1. Field of the Invention
Embodiments of the present invention relate to compositions and methods for removing a conductive material from a substrate.
2. Background of the Related Art
Reliably producing sub-half micron and smaller features is one of the key technologies for the next generation of very large scale integration (VLSI) and ultra large-scale integration (ULSI) of semiconductor devices. However, as the limits of circuit technology are pushed, the shrinking dimensions of interconnects in VLSI and ULSI technology have placed additional demands on processing capabilities. Reliable formation of interconnects is important to VLSI and ULSI success and to the continued effort to increase circuit density and quality of individual substrates and die.
Multilevel interconnects are formed using sequential material deposition and material removal techniques on a substrate surface to form features therein. As layers of materials are sequentially deposited and removed, the uppermost surface of the substrate may become non-planar across its surface and require planarization prior to further processing. Planarization or “polishing” is a process where material is removed from the surface of the substrate to form a generally even, planar surface. Planarization is useful in removing excess deposited material, removing undesired surface topography, and surface defects, such as surface roughness, agglomerated materials, crystal lattice damage, scratches and contaminated layers or materials to provide an even surface for subsequent photolithography and other semiconductor processes.
Chemical mechanical planarization or chemical mechanical polishing (CMP) is a common technique used to planarize substrates. In conventional CMP techniques, a substrate carrier or polishing head is mounted on a carrier assembly and positioned in contact with a polishing article in a CMP apparatus. The carrier assembly provides a controllable pressure to the substrate urging the substrate against the polishing pad. The pad is moved relative to the substrate by an external driving force.

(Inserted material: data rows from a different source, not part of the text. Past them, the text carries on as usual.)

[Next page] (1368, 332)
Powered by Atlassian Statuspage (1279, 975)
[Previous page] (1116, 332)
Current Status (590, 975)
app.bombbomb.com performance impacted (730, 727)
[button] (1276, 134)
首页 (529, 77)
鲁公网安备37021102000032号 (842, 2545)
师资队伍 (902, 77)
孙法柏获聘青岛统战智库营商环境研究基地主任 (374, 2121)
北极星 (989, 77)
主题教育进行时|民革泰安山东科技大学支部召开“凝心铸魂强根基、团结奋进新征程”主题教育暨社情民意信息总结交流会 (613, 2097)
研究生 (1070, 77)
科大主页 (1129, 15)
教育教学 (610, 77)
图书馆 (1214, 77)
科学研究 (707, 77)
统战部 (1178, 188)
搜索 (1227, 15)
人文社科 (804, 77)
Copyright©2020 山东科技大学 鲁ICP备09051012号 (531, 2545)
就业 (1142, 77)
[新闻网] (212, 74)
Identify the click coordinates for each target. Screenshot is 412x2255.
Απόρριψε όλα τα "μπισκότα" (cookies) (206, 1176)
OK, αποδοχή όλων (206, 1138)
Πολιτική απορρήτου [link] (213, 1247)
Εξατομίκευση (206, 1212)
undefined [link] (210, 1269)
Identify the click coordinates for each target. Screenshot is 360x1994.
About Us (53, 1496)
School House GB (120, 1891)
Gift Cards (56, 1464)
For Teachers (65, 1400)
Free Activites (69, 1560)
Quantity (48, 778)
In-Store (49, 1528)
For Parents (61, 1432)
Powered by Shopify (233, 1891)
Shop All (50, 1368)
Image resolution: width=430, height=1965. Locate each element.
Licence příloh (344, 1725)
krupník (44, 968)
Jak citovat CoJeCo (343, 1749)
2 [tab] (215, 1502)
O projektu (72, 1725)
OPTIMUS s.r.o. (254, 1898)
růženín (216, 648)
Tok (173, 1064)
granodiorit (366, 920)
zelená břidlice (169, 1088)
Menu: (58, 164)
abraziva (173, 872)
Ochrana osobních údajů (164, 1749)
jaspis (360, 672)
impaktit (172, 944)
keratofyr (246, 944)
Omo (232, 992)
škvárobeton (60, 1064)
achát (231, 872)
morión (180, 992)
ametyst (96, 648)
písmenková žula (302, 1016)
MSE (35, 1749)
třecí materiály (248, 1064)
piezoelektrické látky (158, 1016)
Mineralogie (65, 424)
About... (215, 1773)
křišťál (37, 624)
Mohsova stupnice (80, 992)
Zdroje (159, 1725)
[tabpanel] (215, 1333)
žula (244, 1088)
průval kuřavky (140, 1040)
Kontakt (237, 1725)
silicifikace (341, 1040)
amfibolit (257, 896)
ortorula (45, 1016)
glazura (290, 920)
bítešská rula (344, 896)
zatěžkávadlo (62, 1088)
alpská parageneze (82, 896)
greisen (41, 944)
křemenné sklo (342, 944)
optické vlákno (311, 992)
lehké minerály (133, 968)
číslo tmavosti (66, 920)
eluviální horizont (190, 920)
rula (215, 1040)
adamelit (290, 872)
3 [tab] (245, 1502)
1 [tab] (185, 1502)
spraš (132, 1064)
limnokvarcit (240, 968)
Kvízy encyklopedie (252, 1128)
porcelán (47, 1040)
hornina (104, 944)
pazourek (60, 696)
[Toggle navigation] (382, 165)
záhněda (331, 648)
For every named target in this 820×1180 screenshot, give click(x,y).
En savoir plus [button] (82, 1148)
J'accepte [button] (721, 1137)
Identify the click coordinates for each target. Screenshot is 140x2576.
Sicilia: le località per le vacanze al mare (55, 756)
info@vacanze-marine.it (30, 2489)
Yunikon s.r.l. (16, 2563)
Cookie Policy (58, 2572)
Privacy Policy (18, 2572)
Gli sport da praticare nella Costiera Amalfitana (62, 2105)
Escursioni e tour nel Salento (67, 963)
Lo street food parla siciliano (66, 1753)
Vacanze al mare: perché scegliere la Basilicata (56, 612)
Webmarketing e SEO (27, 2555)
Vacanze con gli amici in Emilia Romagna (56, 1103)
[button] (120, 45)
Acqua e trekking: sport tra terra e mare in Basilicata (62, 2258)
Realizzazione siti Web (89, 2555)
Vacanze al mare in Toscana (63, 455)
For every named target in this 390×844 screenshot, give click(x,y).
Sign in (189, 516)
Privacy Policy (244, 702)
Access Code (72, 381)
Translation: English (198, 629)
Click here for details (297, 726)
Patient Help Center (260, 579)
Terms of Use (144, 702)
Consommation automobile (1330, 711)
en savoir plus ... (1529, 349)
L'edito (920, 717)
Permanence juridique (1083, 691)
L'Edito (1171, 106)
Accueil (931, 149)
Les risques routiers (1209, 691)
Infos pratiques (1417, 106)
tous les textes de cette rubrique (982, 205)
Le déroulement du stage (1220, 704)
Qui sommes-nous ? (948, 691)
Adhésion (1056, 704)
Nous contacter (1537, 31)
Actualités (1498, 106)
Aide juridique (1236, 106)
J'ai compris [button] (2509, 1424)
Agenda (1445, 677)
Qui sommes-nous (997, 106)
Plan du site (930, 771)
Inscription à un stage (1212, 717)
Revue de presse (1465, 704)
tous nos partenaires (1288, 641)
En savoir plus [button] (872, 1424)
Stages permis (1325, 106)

Thus, the CMP apparatus effects polishing or rubbing movement between the surface of the substrate and the polishing article while dispersing a polishing composition to effect both chemical activity and mechanical activity.
However, materials deposited on the surface of a substrate to fill feature definitions formed therein often result in unevenly formed surfaces over feature definitions of variable density. Referring to FIG. 1A, a metal layer 20 is deposited on a substrate 10 to fill wide feature definitions 30, also known as low density feature definitions, or narrow feature definitions 40, also known as and high density feature definitions. Excess material, called overburden, may be formed with a greater thickness 45 over the narrow feature definitions 40 and may have minimal deposition 35 over wide feature definitions 30. Polishing of surfaces with overburden may result in the retention of residues 50 from inadequate metal removal over narrow features. Overpolishing processes to remove such residues 50 may result in excess metal removal over wide feature definitions 30. Excess metal removal can form topographical defects, such as concavities or depressions known as dishing 55, over wide features, as shown in FIG. 1B.
Dishing of features and retention of residues on the substrate surface are undesirable since dishing and residues may detrimentally affect subsequent processing of the substrate. For example, dishing results in a non-planar surface that impairs the ability to print high-resolution lines during subsequent photolithographic steps and detrimentally affects subsequent surface topography of the substrate, which affects device formation and yields. Dishing also detrimentally affects the performance of devices by lowering the conductance and increasing the resistance of the devices, causing device variability and device yield loss. Residues may lead to uneven polishing of subsequent materials, such as barrier layer materials (not shown) disposed between the conductive material and the substrate surface. Post CMP profiles generally show higher dishing on wide trenches than on narrow trenches or dense areas. Uneven polishing will also increase defect formation in devices and reduce substrate yields.
One approach to polish substrate surfaces with minimal defects is by an electrochemical mechanical polishing technique. In an electrochemical mechanical polishing technique, the material to be polished is removed additionally by anodic dissolution compared to chemical mechanical polishing. In one example of an electrochemical mechanical polishing technique described in commonly owned U.S. Pat. No. 6,811,680, issued on Nov. 2, 2004, a passivation layer is formed on the substrate surface to inhibit anodic dissolution until the passivation layer is removed by mechanical forces. However, passivation layers in electrochemical mechanical polishing processes may be difficult to remove under the mechanical forces used in such processes. The difficult removal of the passivation layer may result in less than desirable surface finishing and may still require some overpolishing to remove residual materials remaining after passivation layer removal.
Therefore, there is a need for compositions and methods for removing conductive material from a substrate that minimizes damage to the substrate during planarization.